I have not been a big believer in the supernatural. This isn't because the subject holds no interest for me; it's because I've not had many personal experiences to prompt such belief. I've always been willing to listen to the experiences of others, and while there've been times I've been fascinated with some of them, usually I think they're figments of the imagination. It's true I've had a few experiences that some might call "spooky." But I tend to minimize them.
The way I came to discover the Watchtower Society isn't what I thought it was is, in large part, owing to my observations of and experience with a woman. A few times in my life, this woman has had an enormous impact on me. Don't get me wrong. She didn't attempt to show me anything about the WTS. It was actually watching her study with JWs and listening to her questions that led me to the real truth about them. It's impossible to describe it all in this post, but I'll just say that reflecting on my experiences with her, it is incredibly tempting to think she was "brought into my life" or that (at least) some force led us to one another for a time.
Could it be random coincidence? Sure.
Recently I was working in Florida, and had the opportunity to meet up with Jst2Laws. He introduced me to some good reading on quantum physics and related subjects. I decided to start with "The Field" by Lynne McTaggart. It's subtitle is, "The Quest for the Secret Force of the Universe." It appealed to me, since some of the other authors were described as being "good at presentation, but lacking in science," while "The Field" presents hard scientific studies on the "interconnected universe." I'll just say that, while I'm only a few chapters into the book, it's allowing me to open my mind a bit.

## Set exercise A
Retype everything in the post about belief in the supernatural from "The way I came" down to "random coincidence? Sure.".
## Set exercise B
Echo everything in the rows from the first one down to the line containing "will click(148, 164).".

[Stored items]
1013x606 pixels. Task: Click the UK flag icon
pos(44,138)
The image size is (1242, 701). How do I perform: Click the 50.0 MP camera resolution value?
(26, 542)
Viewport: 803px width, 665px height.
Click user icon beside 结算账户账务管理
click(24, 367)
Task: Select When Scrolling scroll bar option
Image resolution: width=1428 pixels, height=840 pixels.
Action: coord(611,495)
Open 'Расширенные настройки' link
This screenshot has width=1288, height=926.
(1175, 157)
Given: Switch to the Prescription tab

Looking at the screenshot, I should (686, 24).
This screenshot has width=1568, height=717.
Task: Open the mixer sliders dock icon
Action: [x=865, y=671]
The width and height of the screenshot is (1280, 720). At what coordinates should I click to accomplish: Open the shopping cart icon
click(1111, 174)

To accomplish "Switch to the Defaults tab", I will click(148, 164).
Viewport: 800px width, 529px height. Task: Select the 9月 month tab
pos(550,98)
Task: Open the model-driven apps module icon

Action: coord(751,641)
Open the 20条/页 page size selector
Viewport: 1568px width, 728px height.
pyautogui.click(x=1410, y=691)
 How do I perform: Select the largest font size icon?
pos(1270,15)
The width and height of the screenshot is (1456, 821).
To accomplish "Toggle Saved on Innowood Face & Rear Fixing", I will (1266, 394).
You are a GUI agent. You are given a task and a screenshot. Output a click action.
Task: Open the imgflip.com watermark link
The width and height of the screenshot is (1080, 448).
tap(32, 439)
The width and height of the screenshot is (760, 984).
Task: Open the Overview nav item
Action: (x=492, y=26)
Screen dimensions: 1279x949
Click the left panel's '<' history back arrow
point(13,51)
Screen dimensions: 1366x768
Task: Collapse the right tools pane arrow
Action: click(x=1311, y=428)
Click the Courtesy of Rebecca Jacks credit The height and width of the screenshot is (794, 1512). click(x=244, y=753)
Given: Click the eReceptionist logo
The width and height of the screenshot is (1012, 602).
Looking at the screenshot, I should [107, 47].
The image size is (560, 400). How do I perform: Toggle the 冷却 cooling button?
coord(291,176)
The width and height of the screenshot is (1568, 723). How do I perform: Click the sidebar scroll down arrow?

## Worked solution A
The way I came to discover the Watchtower Society isn't what I thought it was is, in large part, owing to my observations of and experience with a woman. A few times in my life, this woman has had an enormous impact on me. Don't get me wrong. She didn't attempt to show me anything about the WTS. It was actually watching her study with JWs and listening to her questions that led me to the real truth about them. It's impossible to describe it all in this post, but I'll just say that reflecting on my experiences with her, it is incredibly tempting to think she was "brought into my life" or that (at least) some force led us to one another for a time.
Could it be random coincidence? Sure.

## Worked solution B
1013x606 pixels. Task: Click the UK flag icon
pos(44,138)
The image size is (1242, 701). How do I perform: Click the 50.0 MP camera resolution value?
(26, 542)
Viewport: 803px width, 665px height.
Click user icon beside 结算账户账务管理
click(24, 367)
Task: Select When Scrolling scroll bar option
Image resolution: width=1428 pixels, height=840 pixels.
Action: coord(611,495)
Open 'Расширенные настройки' link
This screenshot has width=1288, height=926.
(1175, 157)
Given: Switch to the Prescription tab

Looking at the screenshot, I should (686, 24).
This screenshot has width=1568, height=717.
Task: Open the mixer sliders dock icon
Action: [x=865, y=671]
The width and height of the screenshot is (1280, 720). At what coordinates should I click to accomplish: Open the shopping cart icon
click(1111, 174)

To accomplish "Switch to the Defaults tab", I will click(148, 164).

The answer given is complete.